I am actually feeling nervous enough about what is waiting that I ask my allies to come along for this ride. Freya, the Norse Venus,queen of beauty and desire and fierce protector, who is always at that camp and also here in my heart. Brigid, the Celtic goddess of smithcraft and poetry, who says “Okay, but write every day.” And Kali, creative destructrix, who feels like a member of the Hag tribe, or maybe a goddess who sits on the Hag board of directors.
I put my phone on airplane as we pull in to the camp, and see my friend Sayre, who I haven’t seen since we said goodbye in the Redwoods in July after wandering the myth of Baba Yaga for a year together. I tell him I’ve been falling for someone, and have lost my feet, and am trying to get them back and he wants to know if we have all the connections, the head and the heart and the body. And I say I think so, and he tells me about his life and his heart and then we talk about what it’s like to not know, and to want, and to not know, and I am so glad I am here.
Then “I don’t really know what ‘hag’ means,” Sayre says.

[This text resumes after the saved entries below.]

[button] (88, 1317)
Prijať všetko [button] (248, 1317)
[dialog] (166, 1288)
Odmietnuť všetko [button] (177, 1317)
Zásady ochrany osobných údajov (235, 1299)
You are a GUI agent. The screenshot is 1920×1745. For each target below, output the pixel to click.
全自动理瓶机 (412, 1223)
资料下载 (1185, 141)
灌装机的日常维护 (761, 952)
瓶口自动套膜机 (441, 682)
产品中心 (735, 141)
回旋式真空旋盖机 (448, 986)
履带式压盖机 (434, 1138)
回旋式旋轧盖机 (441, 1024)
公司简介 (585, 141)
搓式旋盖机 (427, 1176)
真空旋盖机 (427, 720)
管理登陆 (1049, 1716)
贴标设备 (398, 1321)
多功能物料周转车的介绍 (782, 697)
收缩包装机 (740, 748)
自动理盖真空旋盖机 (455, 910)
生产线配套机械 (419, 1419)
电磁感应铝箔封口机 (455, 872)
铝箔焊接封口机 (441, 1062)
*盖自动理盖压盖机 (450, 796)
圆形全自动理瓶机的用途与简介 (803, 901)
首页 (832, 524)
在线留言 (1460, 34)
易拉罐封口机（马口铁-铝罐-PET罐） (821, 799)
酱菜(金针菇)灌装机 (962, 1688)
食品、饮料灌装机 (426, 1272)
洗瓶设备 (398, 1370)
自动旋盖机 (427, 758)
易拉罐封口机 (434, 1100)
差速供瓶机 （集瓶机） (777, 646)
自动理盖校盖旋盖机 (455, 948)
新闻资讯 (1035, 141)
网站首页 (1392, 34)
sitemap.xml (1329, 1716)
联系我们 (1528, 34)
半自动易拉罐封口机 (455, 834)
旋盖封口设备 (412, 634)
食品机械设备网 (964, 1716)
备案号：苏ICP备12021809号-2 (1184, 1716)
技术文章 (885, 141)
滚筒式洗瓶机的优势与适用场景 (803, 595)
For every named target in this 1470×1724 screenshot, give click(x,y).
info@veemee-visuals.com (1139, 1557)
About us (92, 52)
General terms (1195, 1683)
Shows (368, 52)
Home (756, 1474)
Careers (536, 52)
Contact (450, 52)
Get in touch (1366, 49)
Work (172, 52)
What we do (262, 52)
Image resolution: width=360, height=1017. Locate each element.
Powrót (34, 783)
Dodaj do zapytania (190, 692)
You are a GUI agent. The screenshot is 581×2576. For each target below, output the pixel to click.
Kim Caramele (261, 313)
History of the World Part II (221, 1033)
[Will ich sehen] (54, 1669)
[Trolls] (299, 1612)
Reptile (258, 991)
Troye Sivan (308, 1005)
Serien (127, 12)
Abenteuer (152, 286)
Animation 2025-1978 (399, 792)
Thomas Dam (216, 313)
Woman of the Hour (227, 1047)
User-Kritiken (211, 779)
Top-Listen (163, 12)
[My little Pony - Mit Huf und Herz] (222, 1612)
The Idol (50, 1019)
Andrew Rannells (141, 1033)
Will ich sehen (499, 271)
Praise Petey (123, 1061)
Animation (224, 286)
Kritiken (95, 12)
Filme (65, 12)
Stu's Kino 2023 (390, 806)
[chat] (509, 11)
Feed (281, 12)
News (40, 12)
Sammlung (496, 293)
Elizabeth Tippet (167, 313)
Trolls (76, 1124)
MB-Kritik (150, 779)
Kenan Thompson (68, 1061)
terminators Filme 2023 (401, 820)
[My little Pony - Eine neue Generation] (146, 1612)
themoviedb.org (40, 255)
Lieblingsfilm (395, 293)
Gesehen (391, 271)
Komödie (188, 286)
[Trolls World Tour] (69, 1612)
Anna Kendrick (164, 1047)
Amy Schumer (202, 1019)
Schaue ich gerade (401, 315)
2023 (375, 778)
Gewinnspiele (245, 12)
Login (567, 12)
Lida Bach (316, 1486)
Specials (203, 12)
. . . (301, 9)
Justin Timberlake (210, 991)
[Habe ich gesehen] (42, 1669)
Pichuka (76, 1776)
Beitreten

I tell him what I found on the OED.
“Sucks the blood of children?” Sayre says, raising his brows. (Apparently I didn’t pronounce all the extra vowels.)
“Through their dreams,” I say. “But all this is from during or after the Inquisition. I couldn’t find anything that was earlier,” I say. And then pause… “I think it’s… it’s a naming of the worst, most fearsome shadow of female power… and I think what’s interesting is what is underneath that, what that covers up.”
“Well. Whoever comes will only be as bad as the worst fears in the room,” Sayre says, with typical Sayre offhandedness. This does not actually comfort me, which must show on my face, because he says “What? If everyone has been doing their work, doing their laundry, it will be fine…. You know, just that pair of dirty socks…”
“That rag that I spilled milk on two weeks ago and forgot about,” I say. Sayre wrinkles his nose at me and we both laugh.
Tonight is the opening ritual. We will call in the Hags, and so will the teachers who have been working within their mythic reach for months. And we will see who shows up. So for now, I will walk the island, walk the fields of snow, walk on the lake and feel what’s underneath and waiting for us.